Ms Jennison said professional buyers' agents do regularly have access to off-market properties, regardless of the time of year, via their extensive agent networks.
"In assessing these opportunities, it's crucial to conduct thorough due diligence to ensure the dwelling aligns perfectly with the client's brief and, most importantly, is not overpriced," she said.
Ms Jennison said that many buyers often pay a premium for the opportunity to secure an off-market property without competition, believing this will prevent it from being listed publicly and attracting other buyers.
"It's driven by the perception that acting quickly will keep the property out of reach for others, leading some buyers to offer more upfront," she said.

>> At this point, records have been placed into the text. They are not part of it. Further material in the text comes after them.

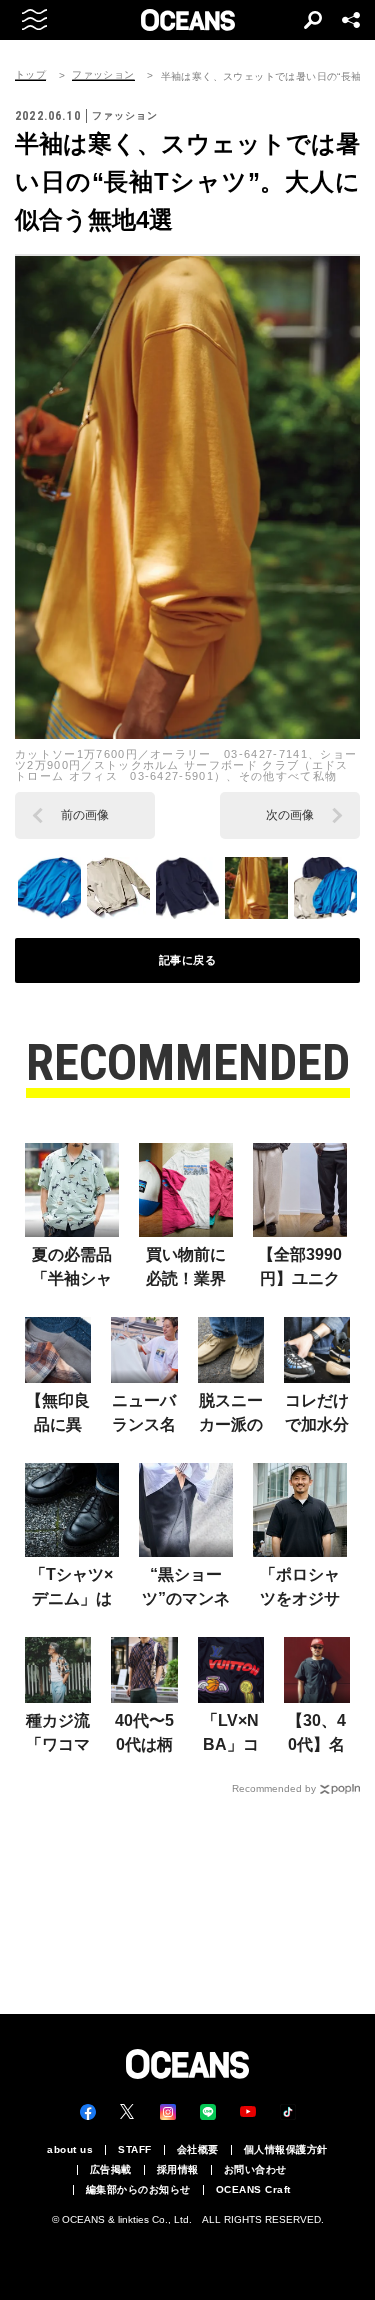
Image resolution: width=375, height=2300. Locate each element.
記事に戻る (188, 960)
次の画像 (290, 815)
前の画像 (85, 815)
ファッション (103, 75)
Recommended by (274, 1788)
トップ (30, 75)
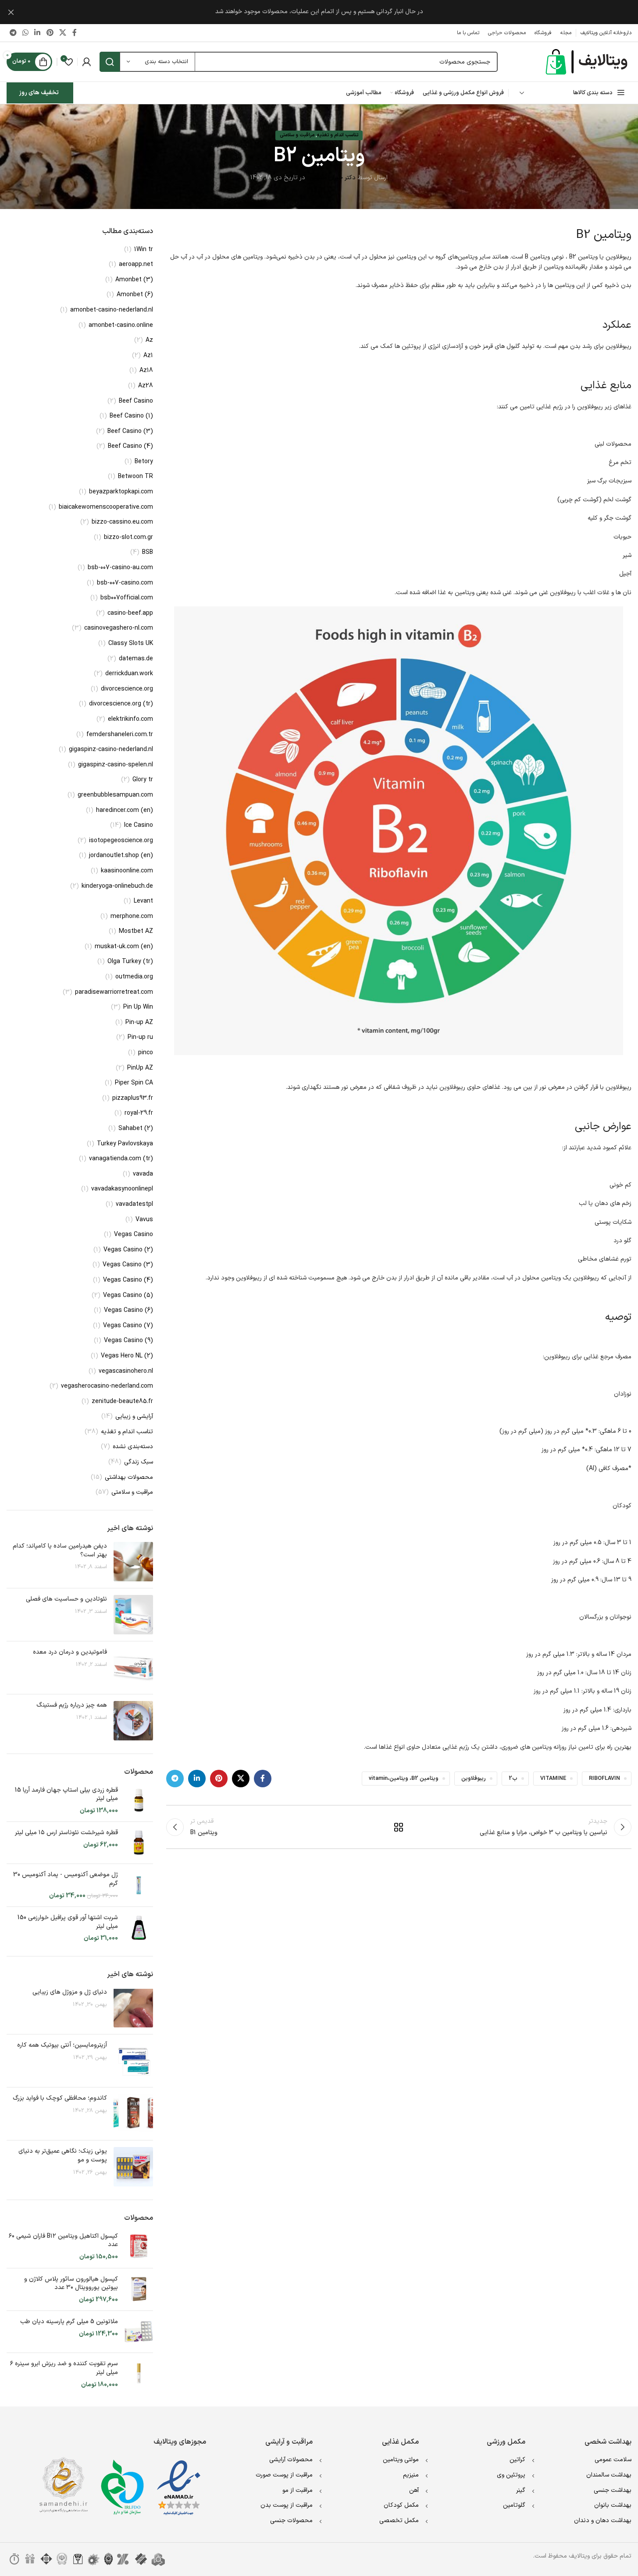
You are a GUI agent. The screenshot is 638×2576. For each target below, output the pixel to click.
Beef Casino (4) (130, 446)
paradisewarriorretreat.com (114, 992)
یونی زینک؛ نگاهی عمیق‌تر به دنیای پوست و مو (62, 2156)
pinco (145, 1053)
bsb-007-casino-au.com (120, 567)
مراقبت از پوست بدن (286, 2505)
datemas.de (136, 659)
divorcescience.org (127, 689)
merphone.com (131, 916)
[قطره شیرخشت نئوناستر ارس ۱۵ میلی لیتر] (139, 1842)
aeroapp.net (136, 264)
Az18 (146, 370)
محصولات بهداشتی (129, 1477)
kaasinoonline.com (127, 871)
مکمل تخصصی (399, 2520)
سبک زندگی (138, 1462)
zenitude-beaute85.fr (122, 1401)
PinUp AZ (140, 1068)
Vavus (144, 1219)
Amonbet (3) (134, 280)
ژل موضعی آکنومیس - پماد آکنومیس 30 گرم (65, 1879)
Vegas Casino (133, 1234)
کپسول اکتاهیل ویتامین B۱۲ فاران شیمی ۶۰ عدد (63, 2240)
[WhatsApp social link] (25, 33)
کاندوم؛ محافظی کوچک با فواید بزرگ (60, 2098)
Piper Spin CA (134, 1083)
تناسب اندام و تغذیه (337, 135)
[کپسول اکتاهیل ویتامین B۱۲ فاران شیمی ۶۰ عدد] (139, 2246)
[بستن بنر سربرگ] (11, 12)
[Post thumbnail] (133, 1561)
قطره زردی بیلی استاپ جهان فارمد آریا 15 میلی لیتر (66, 1794)
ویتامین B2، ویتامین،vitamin (403, 1778)
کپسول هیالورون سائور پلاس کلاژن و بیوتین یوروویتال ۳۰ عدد (71, 2283)
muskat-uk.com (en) (124, 947)
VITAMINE (553, 1778)
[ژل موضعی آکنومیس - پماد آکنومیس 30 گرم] (139, 1885)
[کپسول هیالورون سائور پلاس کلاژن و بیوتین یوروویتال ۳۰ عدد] (139, 2289)
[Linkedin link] (37, 33)
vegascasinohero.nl (126, 1371)
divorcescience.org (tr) (121, 704)
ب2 (513, 1778)
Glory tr (142, 780)
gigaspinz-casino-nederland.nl (111, 749)
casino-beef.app (130, 613)
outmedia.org (134, 977)
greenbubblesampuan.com (115, 795)
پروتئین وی (511, 2475)
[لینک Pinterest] (49, 33)
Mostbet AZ (136, 931)
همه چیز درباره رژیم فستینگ (71, 1705)
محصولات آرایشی (291, 2459)
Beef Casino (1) (131, 416)
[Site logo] (587, 61)
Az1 (148, 355)
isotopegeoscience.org (121, 840)
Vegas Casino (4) (128, 1280)
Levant (143, 901)
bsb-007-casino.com (125, 583)
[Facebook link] (74, 33)
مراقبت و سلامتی (297, 135)
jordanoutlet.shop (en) (121, 855)
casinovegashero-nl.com (118, 628)
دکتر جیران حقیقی (333, 177)
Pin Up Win (138, 1007)
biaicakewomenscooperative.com (106, 507)
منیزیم (411, 2475)
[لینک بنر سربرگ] (319, 12)
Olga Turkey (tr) (130, 961)
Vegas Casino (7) (128, 1326)
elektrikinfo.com (130, 719)
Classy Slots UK (130, 643)
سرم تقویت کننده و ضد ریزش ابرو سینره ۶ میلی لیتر (64, 2368)
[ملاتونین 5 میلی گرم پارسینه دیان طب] (139, 2331)
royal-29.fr (139, 1113)
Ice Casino (138, 825)
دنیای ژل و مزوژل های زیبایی (69, 1992)
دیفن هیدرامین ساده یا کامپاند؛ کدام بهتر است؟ (60, 1550)
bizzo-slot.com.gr (128, 537)
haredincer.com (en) (124, 810)
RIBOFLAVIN (604, 1778)
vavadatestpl (134, 1204)
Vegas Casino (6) (128, 1310)
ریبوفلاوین (473, 1778)
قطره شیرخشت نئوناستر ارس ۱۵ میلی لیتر (66, 1832)
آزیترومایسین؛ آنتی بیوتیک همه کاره (62, 2045)
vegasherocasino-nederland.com (107, 1386)
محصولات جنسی (291, 2520)
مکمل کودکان (401, 2505)
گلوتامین (514, 2505)
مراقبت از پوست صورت (284, 2475)
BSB (147, 552)
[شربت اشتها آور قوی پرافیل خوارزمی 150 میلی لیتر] (139, 1928)
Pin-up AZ (139, 1022)
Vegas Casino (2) (128, 1250)
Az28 (145, 386)
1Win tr (143, 249)
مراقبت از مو (297, 2490)
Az (149, 340)
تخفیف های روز (39, 92)
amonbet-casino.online (121, 325)
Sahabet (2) (135, 1128)
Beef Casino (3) (130, 431)
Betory (144, 461)
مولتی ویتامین (401, 2459)
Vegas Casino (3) (128, 1265)
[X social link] (62, 33)
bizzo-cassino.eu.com (122, 522)
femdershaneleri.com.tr (119, 734)
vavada (143, 1174)
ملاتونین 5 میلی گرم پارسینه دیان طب (69, 2321)
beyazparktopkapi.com (121, 492)
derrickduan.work (129, 674)
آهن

However, Ms Jennison advised that it's ultimately the seller who must be convinced that an off-market offer will yield a better result than listing the property on the open market.
"Sometimes, the urgency and scarcity surrounding off-market opportunities create excitement about buying without competition," she said.
"This can lead buyers to overlook essential factors, such as the property's suitability and value, in their eagerness to secure it.'"
Ms Jennison said there had been a rise in the number of new entrant buyers' agents whose marketing solely focuses on their exclusive access to off-market properties because these types of dwellings are viewed as the Holy Grail of real estate by many buyers.
"The reality is that oftentimes these 'opportunities' are overpriced B- or C-grade properties presenting as exceptional finds," she said.
"In low listing volume markets, such as Perth, Adelaide and Brisbane at present, buyers need to seriously ask themselves why any vendor would sell their property off-market when there is more demand than supply, which will potentially drive up the sale price on the open market when the property is subjected to competition."
Ms Jennison said with listings set to reduce over the holiday period, buyers should conduct thorough due diligence when considering off-market properties promoted by agents and ensure they are appropriately priced to avoid overpaying.
"REBAA members always consider 100 per cent of the market when searching for the perfect property for their clients," she said.
"They don't rely solely on off-market properties – which make up a small percentage of the total real estate pool – as they recognise that considering the entire market often leads to the best outcome for clients.
"The method of sale, or whether a property is on or off-market, should not be the sole determinant of its suitability and value."